▸ **The input**
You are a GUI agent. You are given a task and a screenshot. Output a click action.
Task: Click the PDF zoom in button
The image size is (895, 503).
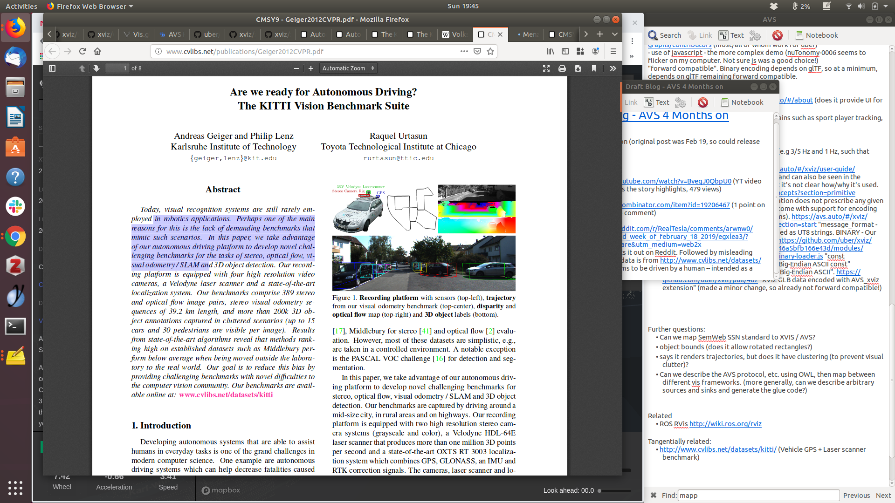pyautogui.click(x=311, y=68)
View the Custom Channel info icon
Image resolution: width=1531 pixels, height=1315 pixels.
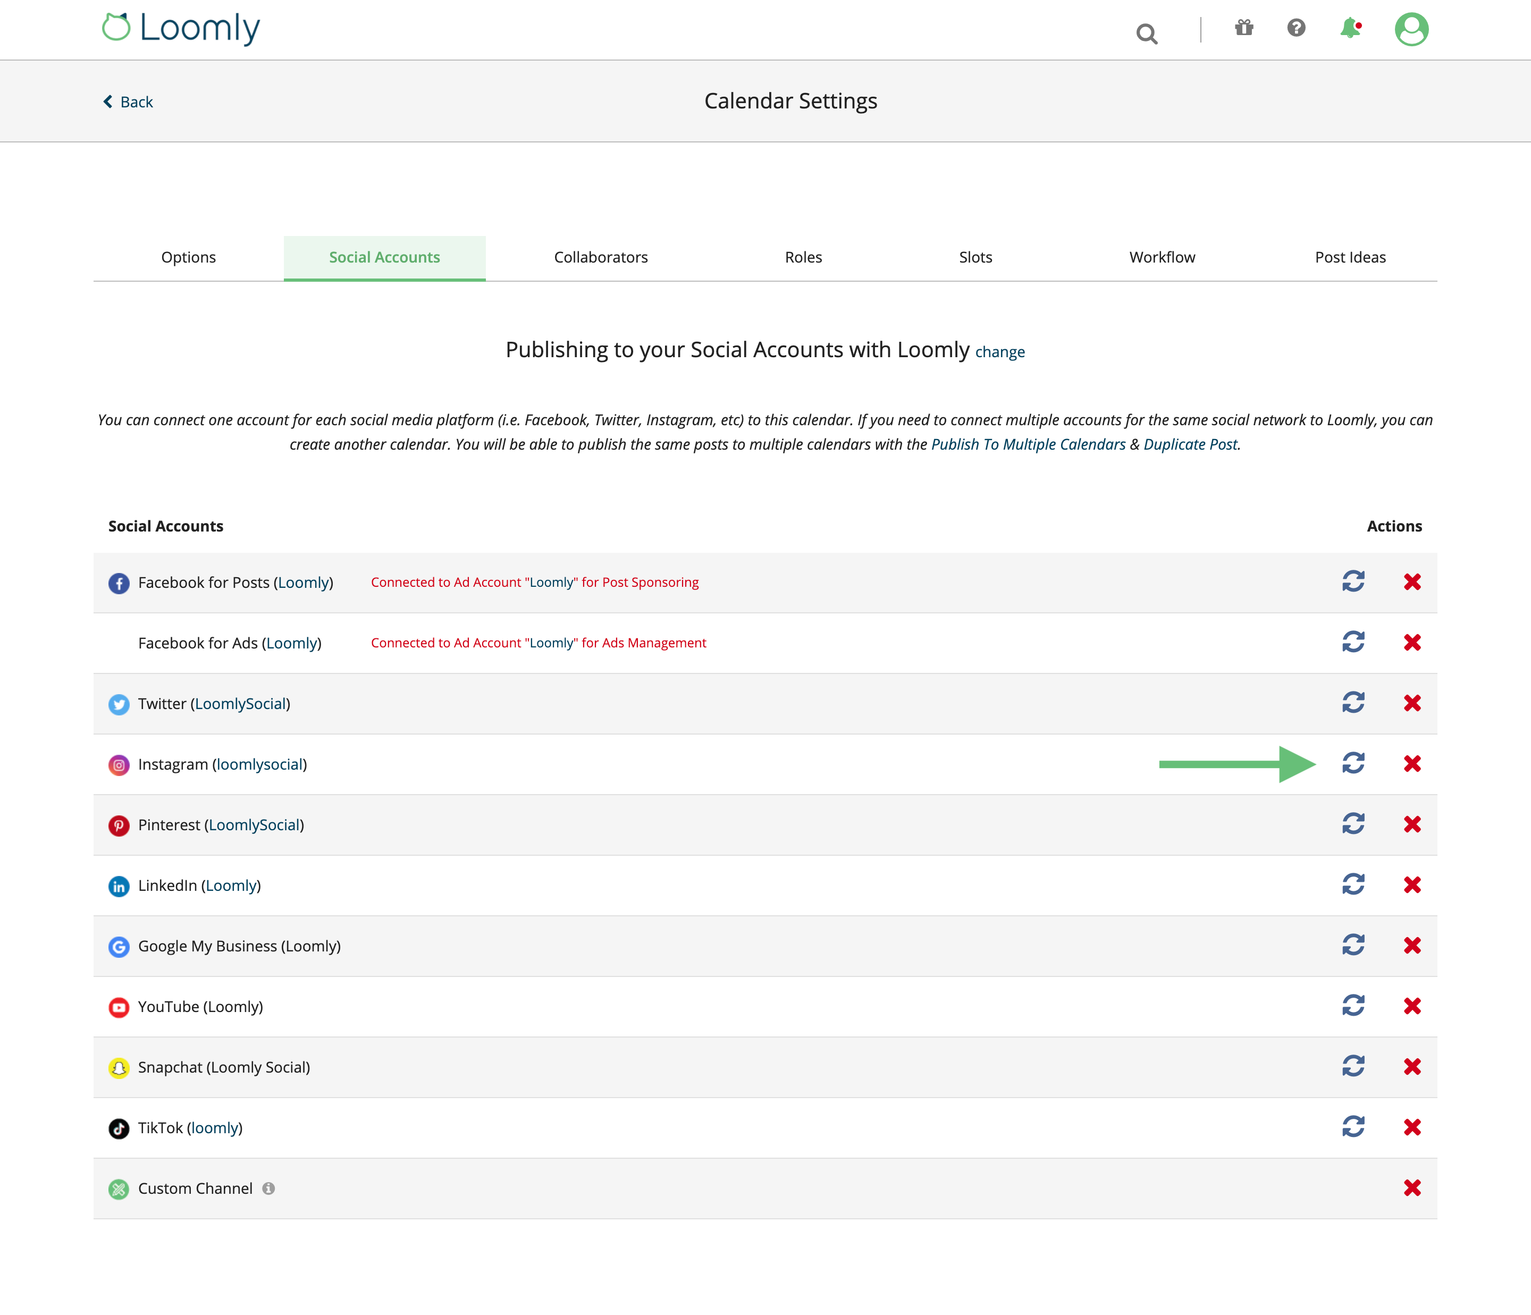[x=270, y=1189]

▸ **Action item**
Please copy the data above exactly, omitting the pictures.

▸ **Answer area**
You are a GUI agent. You are given a task and a screenshot. Output a click action.
Task: Click the PDF zoom in button
The image size is (895, 503).
pyautogui.click(x=311, y=68)
View the Custom Channel info icon
Image resolution: width=1531 pixels, height=1315 pixels.
[x=270, y=1189]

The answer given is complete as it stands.